Of course, /this/ user reads dev, too, exactly because it does give me a 
heads-up on such things, as well as a bit of the reasoning (and often 
some discussion) behind it.

I'd argue that any gentooer that takes their gentooing sysadmin 
responsibilities seriously really should read -dev for exactly that 
reason, but I suppose in practice we're actually lucky that most don't, 
or the list would either be too busy to follow (and get anything else 
done) or would have to be read-only for ordinary users.

But you're right in that if I hadn't read it here, the die and I assume a 
reasonable die message would have informed me what action I needed to 
take to fix the problem.

-- 
Duncan - List replies preferred.   No HTML msgs.
"Every nonfree program has a lord, a master --
and if you use the program, he is your master."  Richard Stallman

Re: [gentoo-dev] glibc: pt_chown setuid going away by default

[James Cloos]

>>>>> "MF" == Mike Frysinger <vapier@gentoo.org> writes:

MF> this should impact very few (if any) 
MF> users, so i don't think a news item makes sense.

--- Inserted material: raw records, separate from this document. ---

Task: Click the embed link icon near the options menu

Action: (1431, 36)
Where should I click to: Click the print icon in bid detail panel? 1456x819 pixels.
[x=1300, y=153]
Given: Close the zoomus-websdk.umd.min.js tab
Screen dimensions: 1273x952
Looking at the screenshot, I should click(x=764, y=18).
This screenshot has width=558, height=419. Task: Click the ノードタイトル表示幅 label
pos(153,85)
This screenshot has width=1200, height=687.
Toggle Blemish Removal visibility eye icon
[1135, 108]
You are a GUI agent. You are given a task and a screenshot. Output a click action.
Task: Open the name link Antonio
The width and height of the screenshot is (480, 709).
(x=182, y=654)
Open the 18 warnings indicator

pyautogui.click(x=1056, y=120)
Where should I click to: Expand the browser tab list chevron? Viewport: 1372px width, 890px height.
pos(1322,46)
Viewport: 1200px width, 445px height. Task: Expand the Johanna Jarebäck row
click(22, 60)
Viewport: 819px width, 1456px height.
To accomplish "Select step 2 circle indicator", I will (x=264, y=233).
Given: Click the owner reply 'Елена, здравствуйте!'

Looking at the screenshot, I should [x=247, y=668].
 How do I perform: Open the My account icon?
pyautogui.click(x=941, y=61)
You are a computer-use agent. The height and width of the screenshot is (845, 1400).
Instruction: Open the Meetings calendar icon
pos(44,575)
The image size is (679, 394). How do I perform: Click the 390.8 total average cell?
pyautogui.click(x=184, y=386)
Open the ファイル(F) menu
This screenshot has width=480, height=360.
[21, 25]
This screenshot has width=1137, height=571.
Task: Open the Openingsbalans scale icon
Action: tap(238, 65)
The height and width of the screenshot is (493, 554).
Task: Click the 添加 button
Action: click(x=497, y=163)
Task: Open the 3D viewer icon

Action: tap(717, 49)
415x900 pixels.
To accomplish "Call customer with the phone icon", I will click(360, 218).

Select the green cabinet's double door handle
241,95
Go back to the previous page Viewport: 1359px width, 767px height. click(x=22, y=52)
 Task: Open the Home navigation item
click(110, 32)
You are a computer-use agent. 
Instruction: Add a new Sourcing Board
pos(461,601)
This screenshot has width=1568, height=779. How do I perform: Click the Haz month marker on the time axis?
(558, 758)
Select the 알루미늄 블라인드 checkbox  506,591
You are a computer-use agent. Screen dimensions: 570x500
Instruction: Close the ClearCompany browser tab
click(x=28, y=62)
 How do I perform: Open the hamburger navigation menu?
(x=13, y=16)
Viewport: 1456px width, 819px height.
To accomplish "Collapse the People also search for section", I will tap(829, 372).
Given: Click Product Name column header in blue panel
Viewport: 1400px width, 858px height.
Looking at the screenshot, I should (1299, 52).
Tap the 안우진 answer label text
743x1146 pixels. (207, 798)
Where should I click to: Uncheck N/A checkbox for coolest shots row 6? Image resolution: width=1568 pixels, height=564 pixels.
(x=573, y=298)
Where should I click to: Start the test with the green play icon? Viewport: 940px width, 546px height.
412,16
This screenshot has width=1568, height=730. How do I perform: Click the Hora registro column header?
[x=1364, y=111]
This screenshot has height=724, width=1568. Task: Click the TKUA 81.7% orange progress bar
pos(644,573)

It will impact everyone who has /dev/pts in fstab(5).

I doubt that any say gid=5.

I don't remember why this box has it in fstab; it looks like it always did.

The backup of my (now dead) laptop also has such an entry.  The rcs log
for that one shows that it got added in late '03, and not manually.

I imagine therefore that it is not all that uncommon.

-JimC
-- 
James Cloos <cloos@jhcloos.com>         OpenPGP: 1024D/ED7DAEA6

Re: [gentoo-dev] glibc: pt_chown setuid going away by default

[Mike Frysinger]

[-- Attachment #1: Type: Text/Plain, Size: 1231 bytes --]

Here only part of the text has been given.